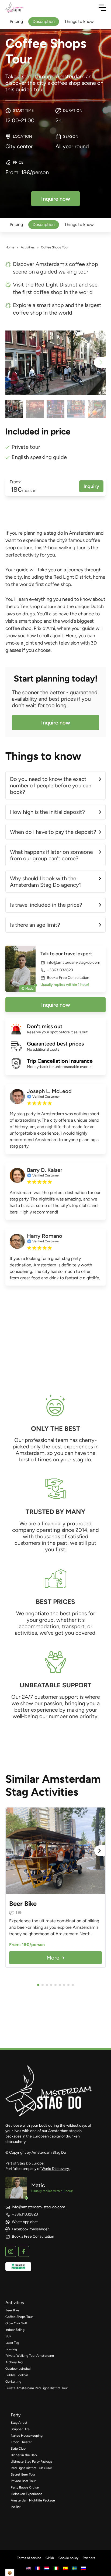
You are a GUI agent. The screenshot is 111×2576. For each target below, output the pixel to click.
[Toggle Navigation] (102, 7)
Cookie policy (68, 2558)
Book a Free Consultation (68, 978)
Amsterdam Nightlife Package (33, 2500)
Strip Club (18, 2448)
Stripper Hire (20, 2429)
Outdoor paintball (18, 2369)
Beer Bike (12, 2310)
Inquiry (91, 486)
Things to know (79, 224)
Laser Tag (12, 2343)
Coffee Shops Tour (19, 2317)
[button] (100, 362)
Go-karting (13, 2381)
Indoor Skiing (15, 2330)
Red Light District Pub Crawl (31, 2468)
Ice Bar (15, 2507)
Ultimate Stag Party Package (32, 2461)
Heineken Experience (26, 2494)
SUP (8, 2336)
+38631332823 (60, 970)
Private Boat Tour (23, 2481)
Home (10, 247)
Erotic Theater (21, 2442)
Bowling (11, 2349)
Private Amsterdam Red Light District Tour (36, 2388)
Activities (28, 247)
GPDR (50, 2558)
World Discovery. (55, 2168)
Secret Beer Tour (23, 2474)
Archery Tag (14, 2362)
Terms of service (29, 2558)
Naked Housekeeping (27, 2435)
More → (56, 1957)
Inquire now (55, 722)
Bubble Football (17, 2375)
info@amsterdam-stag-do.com (73, 962)
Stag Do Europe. (30, 2163)
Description (44, 224)
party (15, 2414)
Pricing (16, 224)
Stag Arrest (19, 2423)
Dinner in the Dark (24, 2455)
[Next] (99, 1850)
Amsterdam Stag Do (49, 2152)
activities (14, 2302)
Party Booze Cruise (25, 2487)
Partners (89, 2558)
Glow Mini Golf (16, 2323)
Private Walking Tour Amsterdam (29, 2356)
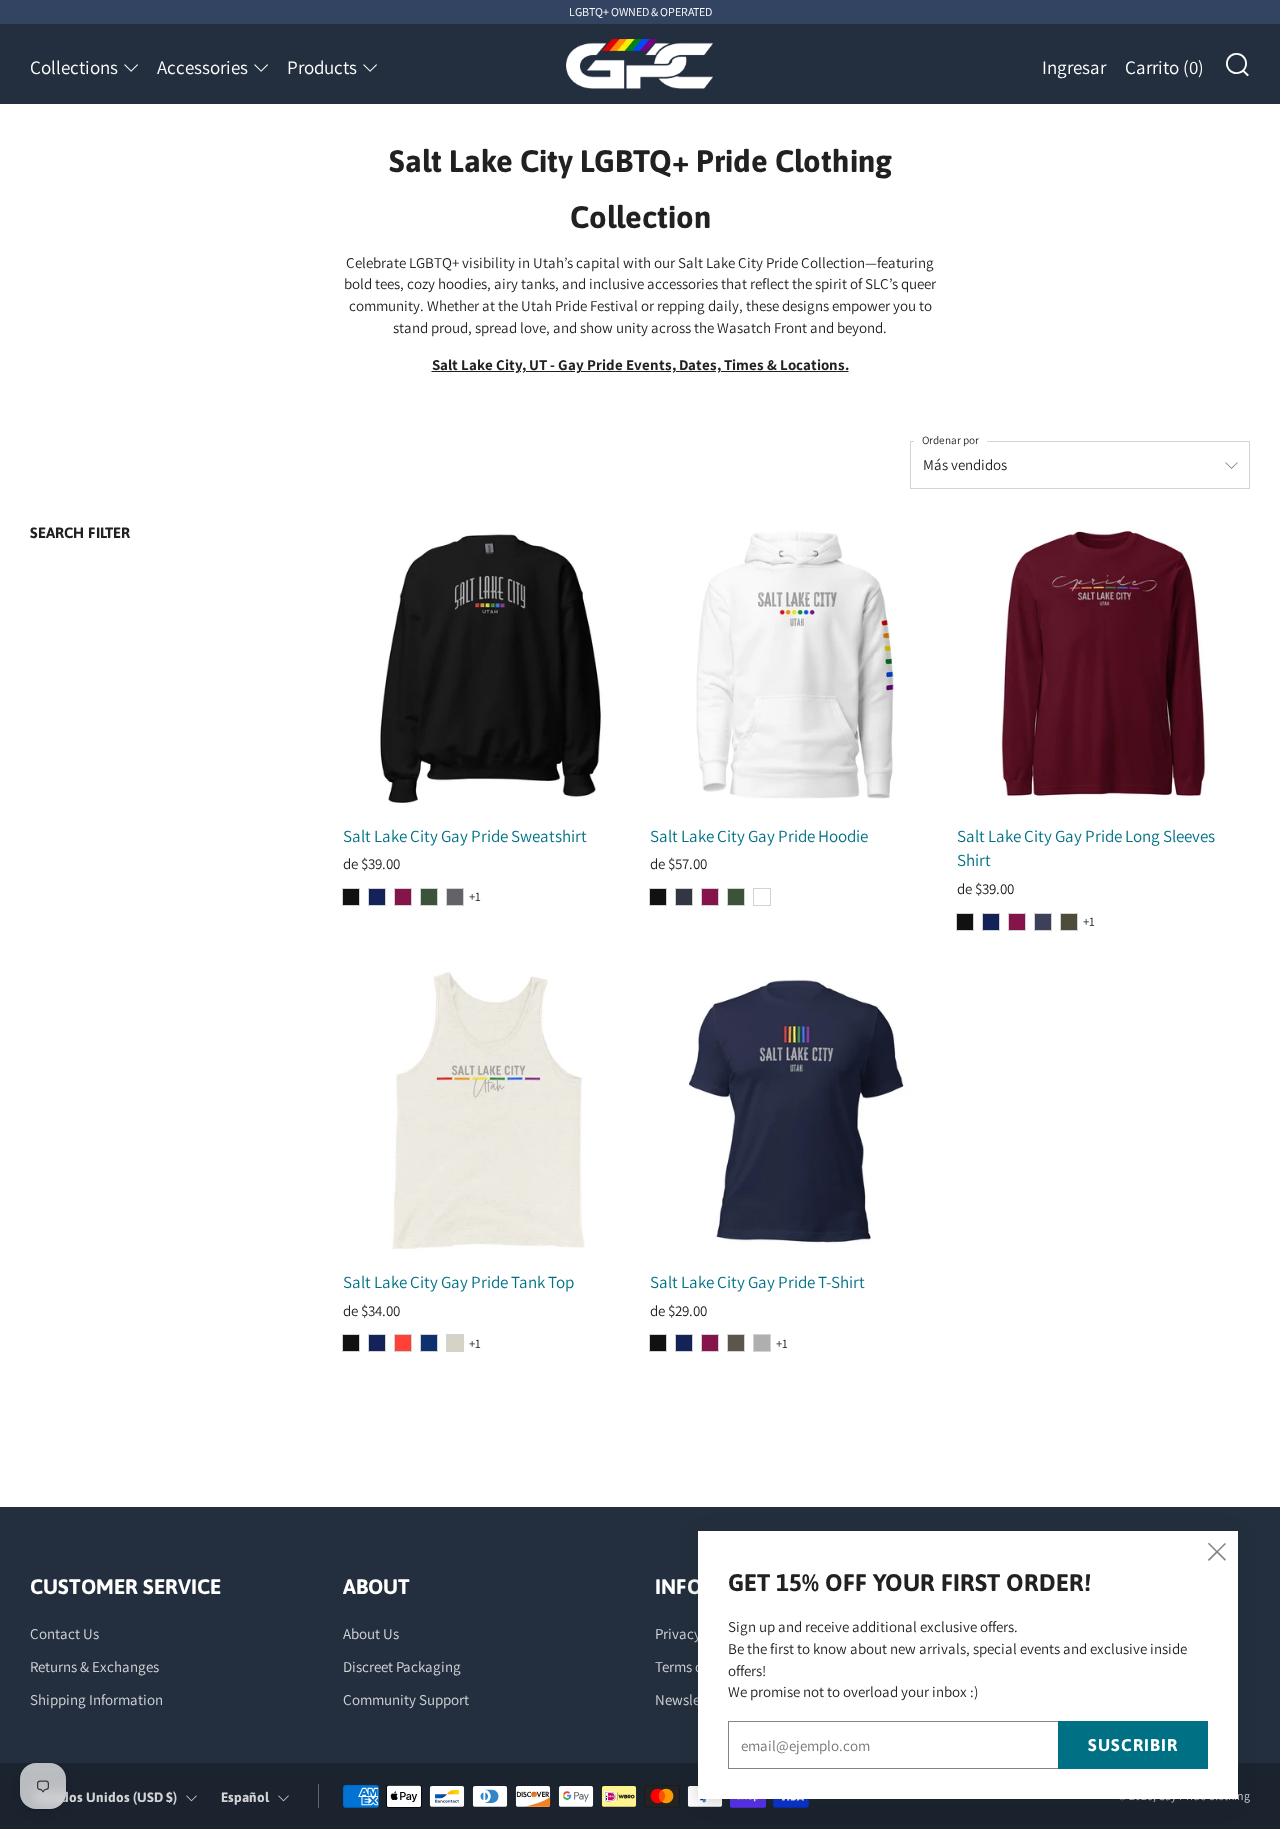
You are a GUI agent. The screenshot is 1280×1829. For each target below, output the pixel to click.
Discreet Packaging (402, 1666)
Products (322, 67)
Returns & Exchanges (94, 1666)
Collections (74, 67)
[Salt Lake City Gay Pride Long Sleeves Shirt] (1103, 665)
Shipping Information (96, 1699)
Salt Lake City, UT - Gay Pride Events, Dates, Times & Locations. (640, 364)
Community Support (406, 1699)
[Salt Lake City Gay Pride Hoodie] (796, 665)
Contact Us (64, 1633)
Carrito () (1164, 67)
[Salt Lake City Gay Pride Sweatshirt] (489, 665)
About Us (371, 1633)
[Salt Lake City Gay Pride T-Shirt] (796, 1112)
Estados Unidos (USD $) (106, 1797)
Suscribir (1133, 1745)
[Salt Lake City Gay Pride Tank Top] (489, 1112)
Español (245, 1797)
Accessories (202, 67)
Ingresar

- _Exercise description_: Only the lines from the one that holds "[Salt Lake City Gay Pride Sweatshirt]" through the end of the records should appear in the answer, each restated exactly.

- _Response below_:
[Salt Lake City Gay Pride Sweatshirt] (489, 665)
About Us (371, 1633)
[Salt Lake City Gay Pride T-Shirt] (796, 1112)
Estados Unidos (USD $) (106, 1797)
Suscribir (1133, 1745)
[Salt Lake City Gay Pride Tank Top] (489, 1112)
Español (245, 1797)
Accessories (202, 67)
Ingresar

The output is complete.